(WRITTEN PROBLEM 1):
In the post on the autoclean-dataframe library, which operations does the auto_clean() function perform automatically?
(WRITTEN PROBLEM 2):
Using the post on the autoclean-dataframe library, explain in one to three sentences why its author built the library.
(WRITTEN PROBLEM 3):
Carry on the post on the autoclean-dataframe library, starting right after its final line.

(SOURCE):
DEV Community

Yuuichi Eguchi
Yuuichi Eguchi

Posted on

I Built a Library to Stop Writing Data Cleaning Code

The Problem with Data Cleaning

If you've ever worked with real-world data, you know this pain:

import pandas as pd

# Load messy data
df = pd.read_csv("messy_data.csv")

# Manually clean everything
df = df.drop_duplicates()  # Remove duplicates
df["age"] = df["age"].fillna(df["age"].mean())  # Fill missing ages
df["age"] = pd.to_numeric(df["age"], errors="coerce")  # Convert to numeric
df["email"] = df["email"].str.strip().str.lower()  # Clean emails
# ... 50 more lines of cleaning code

# Did I handle outliers? What about type conversion errors?
# What columns did I actually change? No idea.
Enter fullscreen mode Exit fullscreen mode

This approach has serious problems:

  1. Repetitive boilerplate: Every project starts with the same cleaning code
  2. No audit trail: What changed? Which rows were affected? Unknown.
  3. Fragile: One bad value crashes the entire pipeline
  4. Hard to maintain: Cleaning logic scattered across multiple files
  5. Not reusable: Can't save and apply the same rules to new data

After writing this code for the hundredth time at work, I decided enough was enough. I built autoclean-dataframe to solve it.


What I Wanted

A library that would:

  • ✅ Let me define cleaning rules declaratively (config files)
  • ✅ Handle all common operations (missing values, type conversion, outliers, duplicates)
  • ✅ Give me a detailed report of what changed
  • ✅ Be type-safe and fail gracefully
  • ✅ Never modify the original DataFrame

Quick Start: The auto_clean() Function

For common scenarios, there's a one-liner:

from autoclean_dataframe import auto_clean

# Apply smart defaults
df_clean, report = auto_clean(df)
print(report)
Enter fullscreen mode Exit fullscreen mode

This automatically:

  • Removes duplicate rows
  • Infers and converts types
  • Detects outliers
  • Handles empty rows/columns

And you get a detailed report of everything that changed.


Declarative Configuration

For more control, define cleaning rules explicitly:

from autoclean_dataframe import (
    clean_dataframe,
    DataCleanConfig,
    GeneralCleanConfig,
    ColumnConfig,
    TypeConversionConfig,
    MissingValueConfig,
)

config = DataCleanConfig(
    general=GeneralCleanConfig(
        remove_duplicates=True,
        drop_fully_empty_rows=True,
    ),
    columns={
        "age": ColumnConfig(
            column_name="age",
            type_conversion=TypeConversionConfig(target_type="int"),
            missing_values=MissingValueConfig(strategy="mean"),
        ),
        "email": ColumnConfig(
            column_name="email",
            strip_whitespace=True,
            to_lowercase=True,
        ),
    }
)

df_clean, report = clean_dataframe(df, config)
Enter fullscreen mode Exit fullscreen mode

Why declarative?

(STORED DATA):

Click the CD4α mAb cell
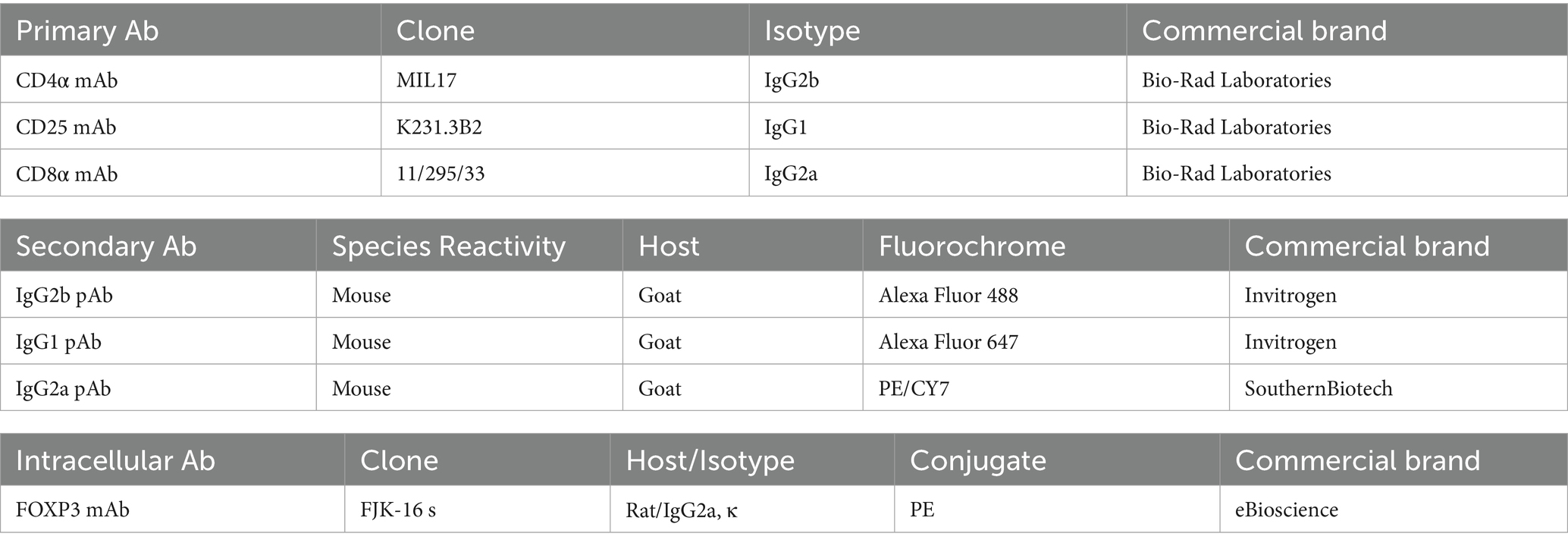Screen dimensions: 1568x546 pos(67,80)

...

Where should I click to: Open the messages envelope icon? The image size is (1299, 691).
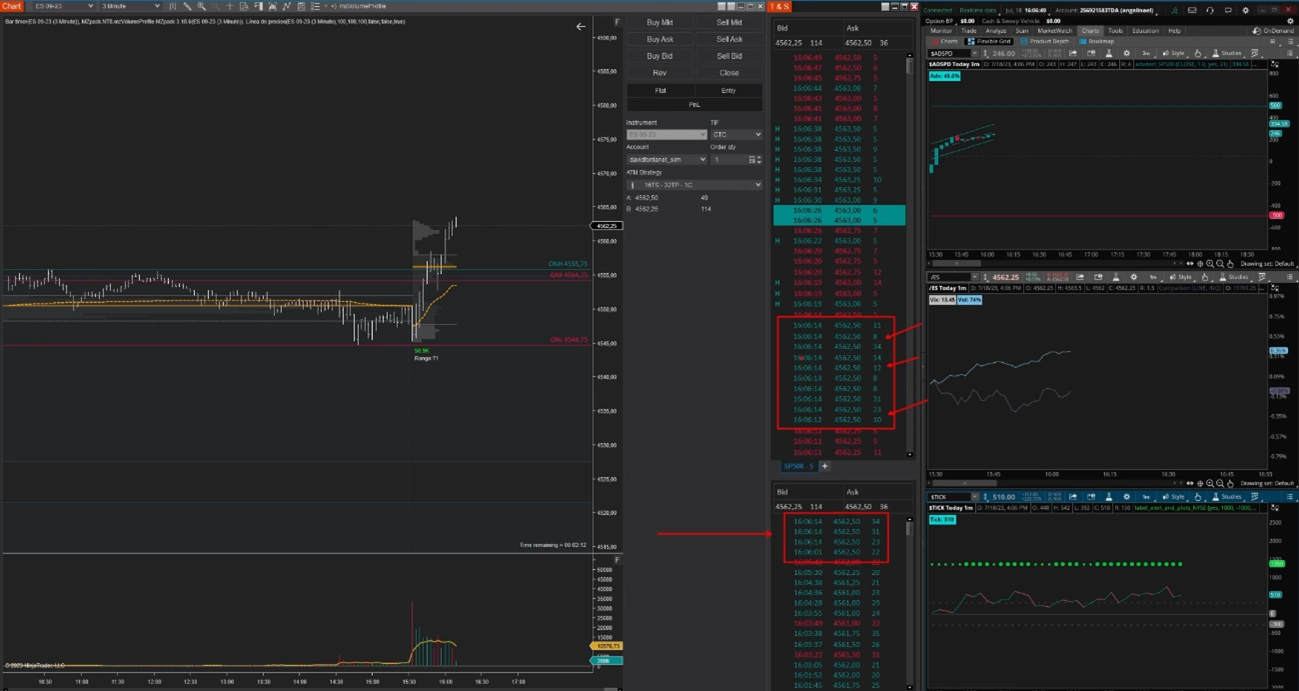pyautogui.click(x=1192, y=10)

(WRITTEN REPLY 1):
It removes duplicate rows, infers and converts types, detects outliers, and handles empty rows and columns.

(WRITTEN REPLY 2):
Writing data cleaning code by hand meant repetitive boilerplate, no audit trail of what changed, fragile pipelines where one bad value crashes everything, cleaning logic scattered across files, and rules that couldn't be saved and reused. After writing that code for the hundredth time at work, the author decided enough was enough.

(WRITTEN REPLY 3):
  • Cleaning logic is separate from execution
  • Easy to review and modify
  • Can be version-controlled
  • Reusable across datasets

Use YAML/JSON Configuration Files

Save configurations to files for easy reuse:

config.yaml:

general:
  remove_duplicates: true
  drop_fully_empty_rows: true

columns:
  age:
    column_name: age
    type_conversion:
      target_type: int
    missing_values:
      strategy: mean

  email:
    column_name: email
    strip_whitespace: true
    to_lowercase: true
Enter fullscreen mode Exit fullscreen mode

In Python:

from autoclean_dataframe import load_config, clean_dataframe

config = load_config("config.yaml")
df_clean, report = clean_dataframe(df, config)
Enter fullscreen mode Exit fullscreen mode

Now your cleaning logic is portable and shareable.


Comprehensive Cleaning Operations

Missing Value Imputation

MissingValueConfig(
    strategy="mean",  # mean, median, mode, constant, forward_fill, backward_fill, drop_row
    constant_value=0,  # For strategy="constant"
    threshold=0.5,  # Drop column if >50% missing
)
Enter fullscreen mode Exit fullscreen mode

Type Conversion

TypeConversionConfig(
    target_type="int",  # int, float, str, bool, datetime, category
    datetime_format="%Y-%m-%d",
    strict=False,  # Coerce errors to NaN instead of failing
    infer_type=False,  # Auto-detect type
)
Enter fullscreen mode Exit fullscreen mode

Outlier Detection

OutlierConfig(
    method="iqr",  # IQR or Z-score
    action="clip",  # flag, remove, or clip
    iqr_multiplier=1.5,
    zscore_threshold=3.0,
)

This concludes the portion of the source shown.